Black History Month: Remembering the YMCA’s African-American Pioneers

February 08, 2017

 

From Washington and New York to Chicago, here are a few African-American leaders who made the Y what it is today."

The United States has celebrated Black History Month every February since 1976, when President Gerald Ford asked Americans to "honor the too-often neglected accomplishments of black Americans in every area of endeavor throughout our history," and finally made official the movement spearheaded by historian Carter G. Woodson in the 1920s.

But to understand how African-Americans made the YMCA into what it is today, you have to go back much further in time.

The Early Days

Anthony BowenIn 1853, a former slave and civic leader in Washington, D.C. named Anthony Bowen (pictured left)—who was also the first black employee of the US Patent Office—founded the first YMCA for African-Americans at a time when most organizations were deeply segregated. Over the next century, hundreds of African-American leaders walked through the doors of the “Twelfth Street YMCA.” It’s where Langston Hughes lived while working as a hotel busboy, where Thurgood Marshall planned his strategy for Brown vs. Board of Education and where NBA legend Elgin Baylor learned how to play basketball.

But the Twelfth Street YMCA wasn’t alone for long. The president of Sears Roebuck and Company in Chicago, Julius Rosenwald, donated over $600,000 to build 26 YMCAs in 25 cities. By the mid-1920s, there were 28,000 African-American Y members at 51 city YMCAs and 128 college chapters.

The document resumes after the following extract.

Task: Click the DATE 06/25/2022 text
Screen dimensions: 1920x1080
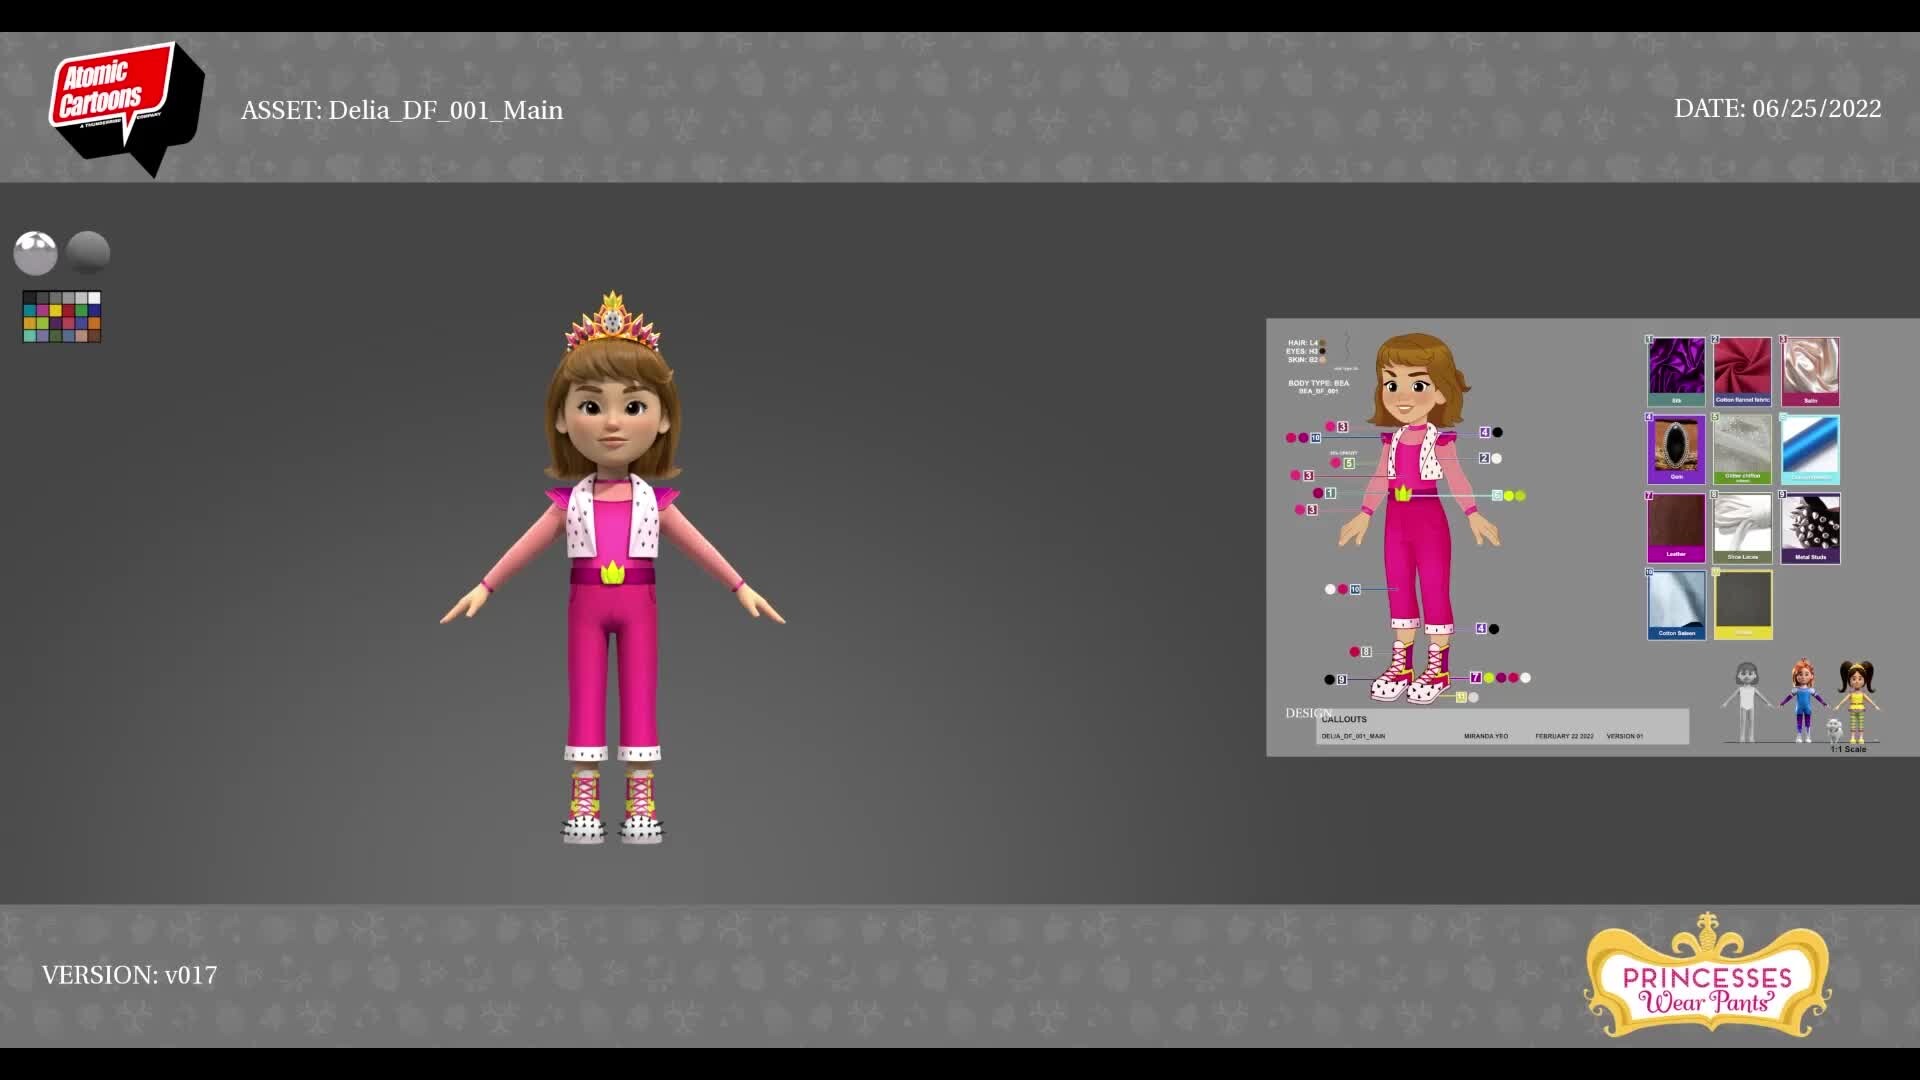Action: pyautogui.click(x=1777, y=109)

One of those "Rosenwald Ys" was the Wabash Avenue YMCA right here in Chicago, a pivotal social center where African Americans who came to Chicago during the Great Migration were provided with housing and job training. In 1915, the Association for the Study of Negro Life and History was founded at the Wabash Avenue YMCA, which also provided African-American soldiers with food and lodging during both World Wars.

Civil Rights

In 1931, the YMCA's World Conference condemned racial discrimination and passed a resolution to end segregation, since "racial and cultural variations offer an opportunity for enrichment of culture through fellowship across racial and cultural lines." However, a few associations in the United States—particularly in the Jim Crow South—completely ignored the resolution.

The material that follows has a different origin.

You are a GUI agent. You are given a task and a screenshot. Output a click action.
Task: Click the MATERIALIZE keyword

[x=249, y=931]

Leo MarshSo the National Council of YMCAs passed a resolution in 1946 ordering all associations to “eliminate all racial discriminations" and remove racial designations from all its publications. Even then, some associations dragged their feet, or changed their policies in name only. In response, the director of a YMCA in Brooklyn, Russell N. Service, organized a walk-out at the Association of YMCA Secretaries (AOS)’s national meeting in 1953 to protest continuing discrimination at some Y branches.

The very next year, the AOS elected its first African-American president, Leo Marsh (pictured left), and over the next two decades, the YMCA established the Commission on Interracial Policies and Programs, as well as the Committee for Interracial Advance, which studied demographics and policies across the country and recommended improvements. Finally, in 1967 all local associations were required to change their membership policies to ensure no “discrimination on the basis of race, color, or national origin," or else face the revocation of their YMCA charter.

A New Era

In 1968, the director of a YMCA in Houston, Quentin Mease, founded the Black Achievers Program to provide African-American youth with positive role models. Three years later, Leo Marsh opened his own chapter of the program at his YMCA in Harlem, and dozens of other YMCAs followed suit, including the YMCA of Metro Chicago’s Achievers Program. Today, our youth development and social responsibility initiatives—like Youth Safety and Violence Prevention’s Urban Warriors and Story Squad programs—would not have been possible without the dedicated, passionate, inclusive work of the YMCA’s African-American pioneers throughout the organization’s history. This month—and every month—we remember them, and we thank them.